In the data below, begin at the line with "The image size is (851, 400)." and stop after the line with "the page thumbnails"; output those lines exactly and no pictures.

*** Material to process Section Begins ***

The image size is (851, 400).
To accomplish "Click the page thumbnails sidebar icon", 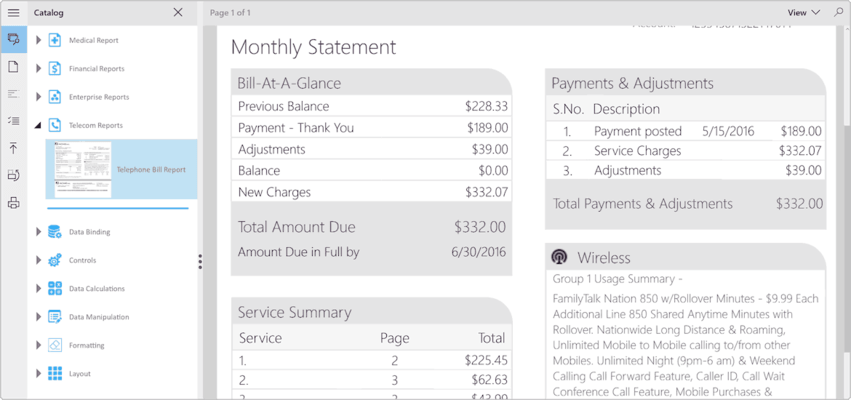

*** Material to process Section Ends ***
*** Material to process Section Begins ***

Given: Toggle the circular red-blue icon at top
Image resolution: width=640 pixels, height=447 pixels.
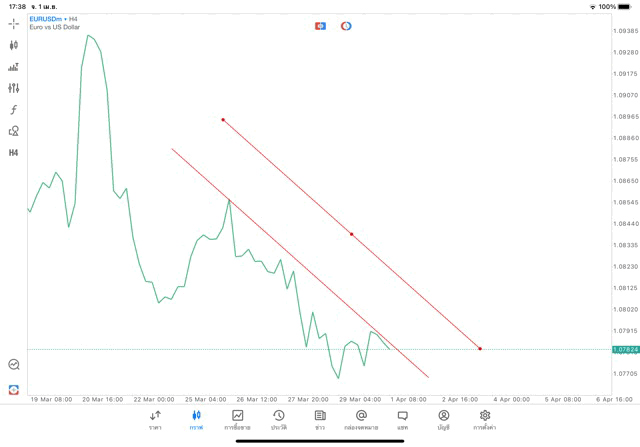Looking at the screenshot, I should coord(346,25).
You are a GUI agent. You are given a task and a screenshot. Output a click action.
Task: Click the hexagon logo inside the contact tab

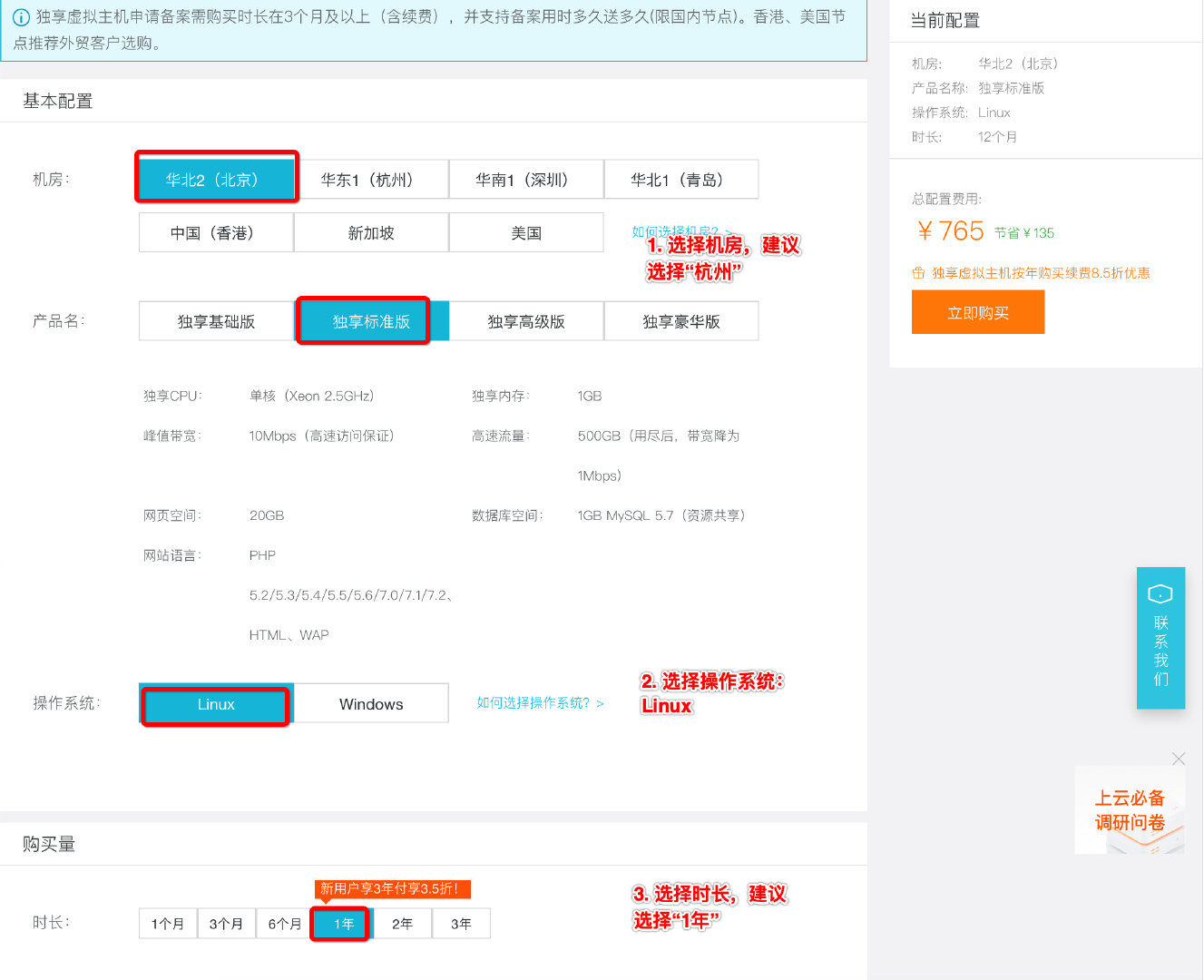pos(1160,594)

*** Material to process Section Ends ***
*** Material to process Section Begins ***

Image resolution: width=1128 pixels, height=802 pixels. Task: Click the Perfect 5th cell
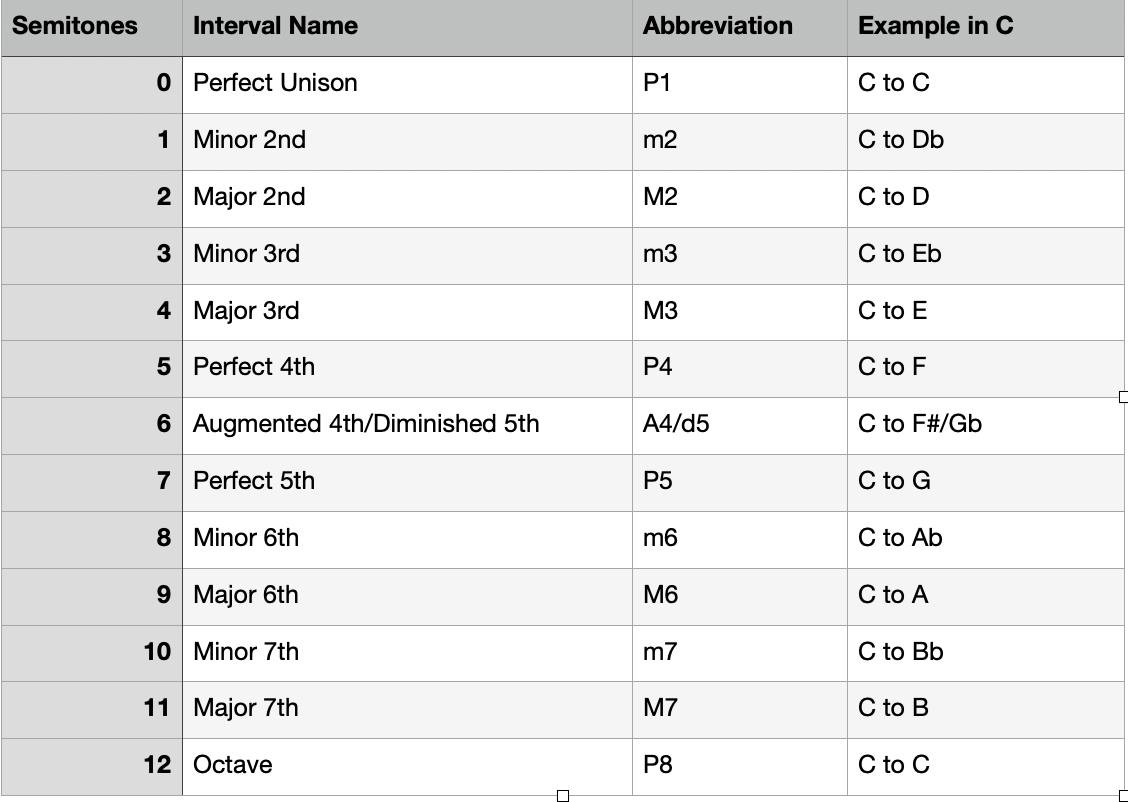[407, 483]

*** Material to process Section Ends ***

__Task response__:
The image size is (851, 400).
To accomplish "Click the page thumbnails sidebar icon", 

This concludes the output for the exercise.